Any product that can be used for commerce or an article of commerce which is traded on an authorized commodity exchange is known as commodity. The article should be movable of value, something which is bought or sold and which is produced or used as the subject or barter or sale. In short commodity includes all kinds of goods. Forward Contracts (Regulation) Act (FCRA), 1952 defines “goods” as “every kind of movable property other than actionable claims, money and securities”.
In current situation, all goods and products of agricultural (including plantation), mineral and fossil origin are allowed for commodity trading recognized under the FCRA. The national commodity exchanges, recognized by the Central Government, permits commodities which include precious (gold and silver) and non-ferrous metals; cereals and pulses; ginned and un-ginned cotton; oilseeds, oils and oilcakes; raw jute and jute goods; sugar and gur; potatoes and onions; coffee and tea; rubber and spices etc.
The trading of commodities consists of direct physical trading and derivatives trading. Exchange traded commodities have seen an upturn in the volume of trading since the start of the decade. This was largely a result of the growing attraction of commodities as an asset class and a proliferation of investment options which has made it easier to access this market.

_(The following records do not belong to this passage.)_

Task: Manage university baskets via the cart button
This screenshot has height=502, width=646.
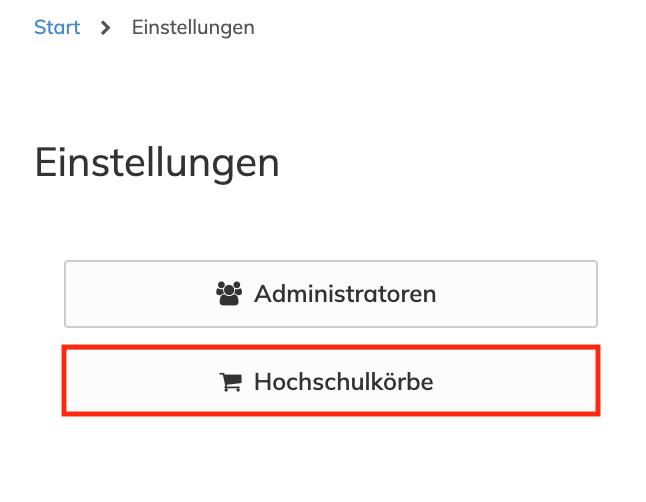Action: [331, 381]
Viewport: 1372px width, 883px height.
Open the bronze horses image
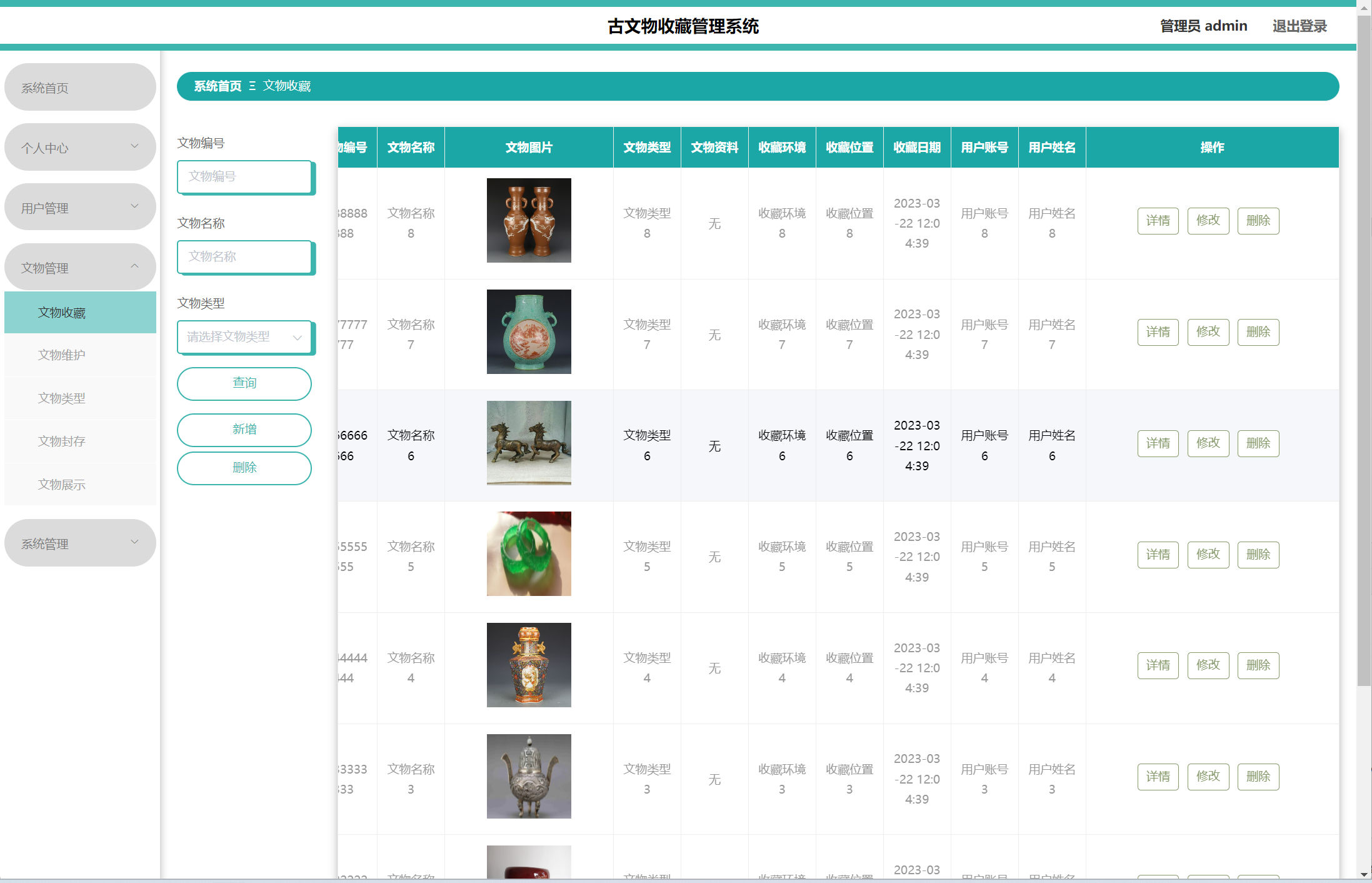528,443
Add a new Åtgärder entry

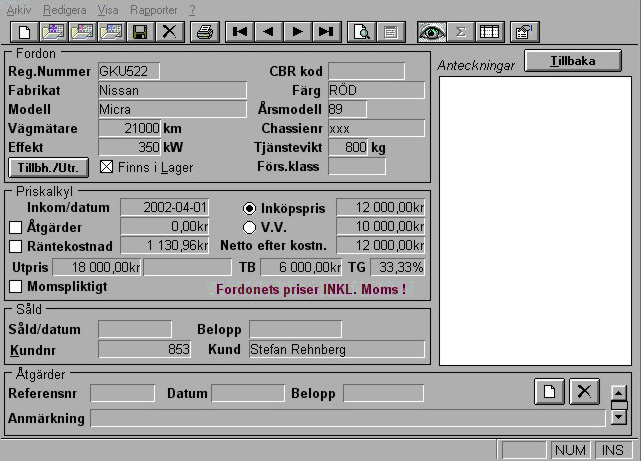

The commodity based products offer a huge array of benefits that include offering risk-return trade-offs to investors, providing information on market trends and assisting in framing asset allocation strategies. Commodity investments are always considered as defensive because during the times of inflation, which adversely affects the performance of stocks and bonds, commodities provide a defense to investors, maintaining the performance of their portfolios.
Commodity markets have a huge potential in the Indian context particularly because of the agri-based economy. With the government’s initiative for agricultural liberalization, commodities’ trading in India has gained increased momentum in activities. To increase the efficiency of the markets the Forward Markets Commission (FMC), the governing body of commodities trading in India has taken several initiatives for the establishment of national level multi-commodity exchanges in India.